A three-judge panel of the 9th Circuit Court of Appeals concluded said the Park Service has regulatory authority over a river in a preserve even as Alaska since statehood has owned the riverbed.
“On remand from the Supreme Court, we again conclude that the federal government properly exercised it authority to regulate hovercraft use on the rivers within conservation system units in Alaska,” the judges wrote.
The ruling came in the case brought by John Sturgeon of Anchorage, a moose hunter banned by the Park Service from operating his hovercraft on the Nation River within the Yukon-Charley Rivers National Preserve in eastern Alaska. Sturgeon had used hovercraft since 1990, but on a 2007 trip, was told by three rangers that it was illegal to operate the noisy, blower-powered craft that can navigate shallow water or even mud. Hovercraft already had been banned by the Park Service in other states.
Sturgeon’s 2011 lawsuit cited the Alaska National Interest Conservation Act, which created Yukon-Charley Rivers National Preserve and made rules that didn’t apply in smaller states.
Sturgeon lost at the District and Appeals court levels but the U.S. Supreme Court in 2016 said the law carves out numerous Alaska-specific exceptions to the Park Service’s general authority over federally managed preserves, such as snowmobile and airplane travel between villages. Justices sent the case back to determine whether the Park Service had authority to regulate hovercraft.

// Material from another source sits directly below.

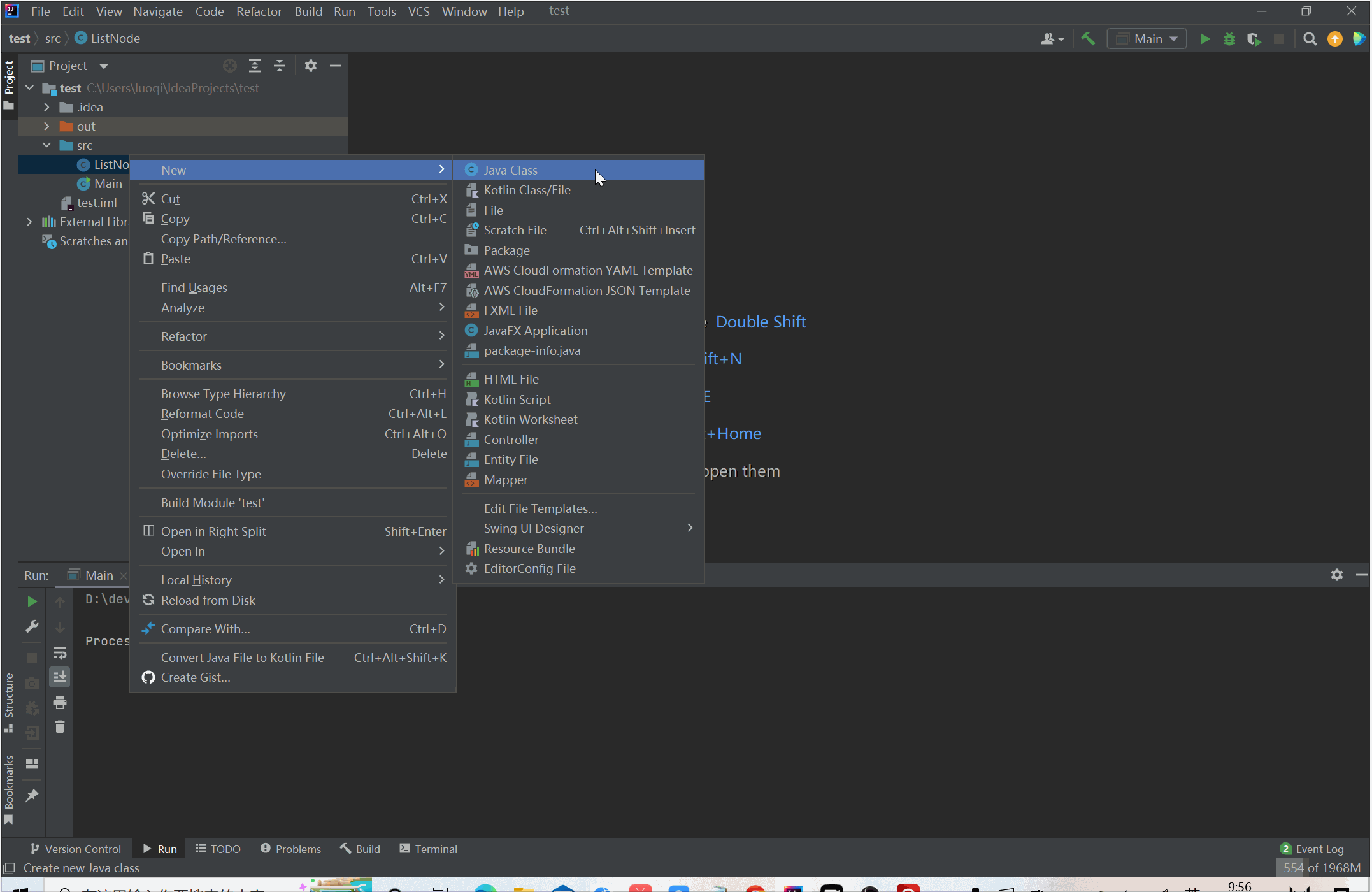Click the Build Project hammer icon
The width and height of the screenshot is (1372, 892).
point(1089,39)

Appeals Court judges in the ruling Monday said that when the federal government withdraws land from the public domain and reserves it for a federal purpose, the government reserves water rights needed to accomplish the purpose, as it does in reserving water for farming on Indian reservations.
The judges noted that the Yukon-Charlie preserve was to be managed to maintain the environmental integrity of the Charlie River basin and a hovercraft ban was consistent with congressional intent.
Sturgeon said Monday the new decision was not a surprise. The hovercraft aspect of the lawsuit got lost a long time ago, he said. The issue, he said, is who will make management decisions such as what kinds of boats are allowed.
He has not decided whether to appeal but, “It’s not over yet,” Sturgeon said.
Members of the Alaska state Senate majority called the decision disappointing.
“The plain language of the law was acknowledged by the U.S. Supreme Court and, yet again, ignored by the 9th Circuit,” said Sen. John Coghill, R-North Pole, in a statement.
Jim Adams, Alaska regional director for the National Parks Conservation Association, applauded the decision and said the Park Service must have a say in what people can do on rivers and lakes within park boundaries.